野性動物を長年研究してきた日本のノンフィクション作家、遠藤公男さんが15日、ソウルの国立民俗博物館で聯合ニュースのインタビューに応じ、朝鮮半島でのトラ絶滅は、植民地時代の日本の責任が大きいと述べた。
韓国の最後のトラを追った遠藤さんの著作「韓国の虎はなぜ消えたか」が日本で出版されてから24年、韓国でもこのほど翻訳出版された。
遠藤さんは1980年代、韓国にトラがいるといううわさを耳にして関心を持つようになった。何度も韓国を訪れるうちに、1922年に慶尚北道・慶州の大徳山で捕まったのを最後に、韓国からトラが消えたことを確認した。日本人巡査が数百人を指揮してトラを追いつめて射殺、毛皮は日本の皇族に献上されたという。
さらに遠藤さんは、国立中央図書館とソウル大学の図書館にある日本植民地時代の資料の中から、朝鮮総督府のトラ捕獲関連資料を見つけ出した。それによると、1910年から1945年までにトラ97頭、ヒョウ624頭が捕獲された。統計が抜けている時期があることを考慮すると、実際の捕獲数はその2倍だったと、遠藤さんはみている。
朝鮮時代にも、住民を守るという名目で国がトラ捕獲政策を取っていたため、日本による植民地支配がなかったとしても、結局は絶滅したのではなかろうか。この質問に、遠藤さんは「韓国人はトラを神聖視していたため、日本が支配していなかったら絶滅までは至らなかっただろう」と残念がった。著書を読んだ日本の読者の中には、日本の韓国侵略が野生動物を絶滅させるほどひどいものだった事実を初めて知った、という反応が多かったという。

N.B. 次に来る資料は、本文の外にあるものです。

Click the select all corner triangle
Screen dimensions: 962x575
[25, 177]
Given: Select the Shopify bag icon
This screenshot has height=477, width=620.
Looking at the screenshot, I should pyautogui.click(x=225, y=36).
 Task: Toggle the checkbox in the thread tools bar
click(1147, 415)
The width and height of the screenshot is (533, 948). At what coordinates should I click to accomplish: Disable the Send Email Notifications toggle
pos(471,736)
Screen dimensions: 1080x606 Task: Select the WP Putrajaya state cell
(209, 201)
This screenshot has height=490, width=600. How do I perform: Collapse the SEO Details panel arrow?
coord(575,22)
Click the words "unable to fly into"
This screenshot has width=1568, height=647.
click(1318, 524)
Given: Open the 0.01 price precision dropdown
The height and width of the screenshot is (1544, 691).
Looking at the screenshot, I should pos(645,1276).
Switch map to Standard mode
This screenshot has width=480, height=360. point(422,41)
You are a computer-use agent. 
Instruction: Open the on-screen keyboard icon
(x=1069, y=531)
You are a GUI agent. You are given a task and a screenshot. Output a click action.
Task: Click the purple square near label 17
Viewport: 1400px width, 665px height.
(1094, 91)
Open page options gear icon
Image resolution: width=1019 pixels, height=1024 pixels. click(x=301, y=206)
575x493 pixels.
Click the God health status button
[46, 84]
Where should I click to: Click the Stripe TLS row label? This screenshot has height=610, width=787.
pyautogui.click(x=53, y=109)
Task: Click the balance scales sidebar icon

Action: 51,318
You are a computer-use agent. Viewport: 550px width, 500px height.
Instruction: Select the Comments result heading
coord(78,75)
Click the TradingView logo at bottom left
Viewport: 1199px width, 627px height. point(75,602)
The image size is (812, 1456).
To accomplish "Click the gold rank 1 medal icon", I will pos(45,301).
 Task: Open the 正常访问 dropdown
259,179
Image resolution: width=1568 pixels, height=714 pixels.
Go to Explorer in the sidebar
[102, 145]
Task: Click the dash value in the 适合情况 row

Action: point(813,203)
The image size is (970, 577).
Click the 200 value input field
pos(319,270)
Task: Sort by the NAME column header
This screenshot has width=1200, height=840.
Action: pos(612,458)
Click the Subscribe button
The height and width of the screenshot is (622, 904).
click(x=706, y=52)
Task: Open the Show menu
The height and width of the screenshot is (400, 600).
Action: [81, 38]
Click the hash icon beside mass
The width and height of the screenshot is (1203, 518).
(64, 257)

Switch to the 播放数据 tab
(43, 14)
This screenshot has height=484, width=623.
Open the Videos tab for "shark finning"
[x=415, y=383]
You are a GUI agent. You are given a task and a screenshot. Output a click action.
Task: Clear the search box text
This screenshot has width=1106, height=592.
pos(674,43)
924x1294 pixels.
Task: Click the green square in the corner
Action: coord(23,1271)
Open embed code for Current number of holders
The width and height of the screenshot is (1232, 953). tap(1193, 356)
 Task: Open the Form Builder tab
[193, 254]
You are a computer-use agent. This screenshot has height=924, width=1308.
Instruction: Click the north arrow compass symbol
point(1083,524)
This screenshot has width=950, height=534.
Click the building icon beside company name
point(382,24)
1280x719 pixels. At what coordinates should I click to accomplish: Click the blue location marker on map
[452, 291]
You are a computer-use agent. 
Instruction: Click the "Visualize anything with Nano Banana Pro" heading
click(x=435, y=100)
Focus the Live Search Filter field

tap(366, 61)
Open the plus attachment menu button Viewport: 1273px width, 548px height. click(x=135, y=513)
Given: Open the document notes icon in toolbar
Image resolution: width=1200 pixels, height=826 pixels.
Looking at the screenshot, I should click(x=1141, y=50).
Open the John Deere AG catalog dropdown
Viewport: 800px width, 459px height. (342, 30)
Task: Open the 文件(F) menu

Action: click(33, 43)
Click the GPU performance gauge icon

遠藤さんは日本でのオオカミ絶滅にも触れながら、トラの領域を人間がしきりに侵したために人命被害が出たとし、「人間がすべての地を手に入れようとする態度からして間違っている」と述べた。
さらに、日韓それぞれの希少動物の保護活動にも話題を広げ、絶滅の危機にある野生動物を生かすには、生息できる自然環境を築くことが重要との考えを示した。また、動物を分け合ったり、生息環境に関する情報を共有するなど、世界の国々が協力すべきだと強調した。
この日、国立民俗博物館とソウル大学の獣医科学研究所の共催で「トラの生、人間の生」と題した国際学会が開かれ、遠藤さんも韓国最後のトラについて発表した。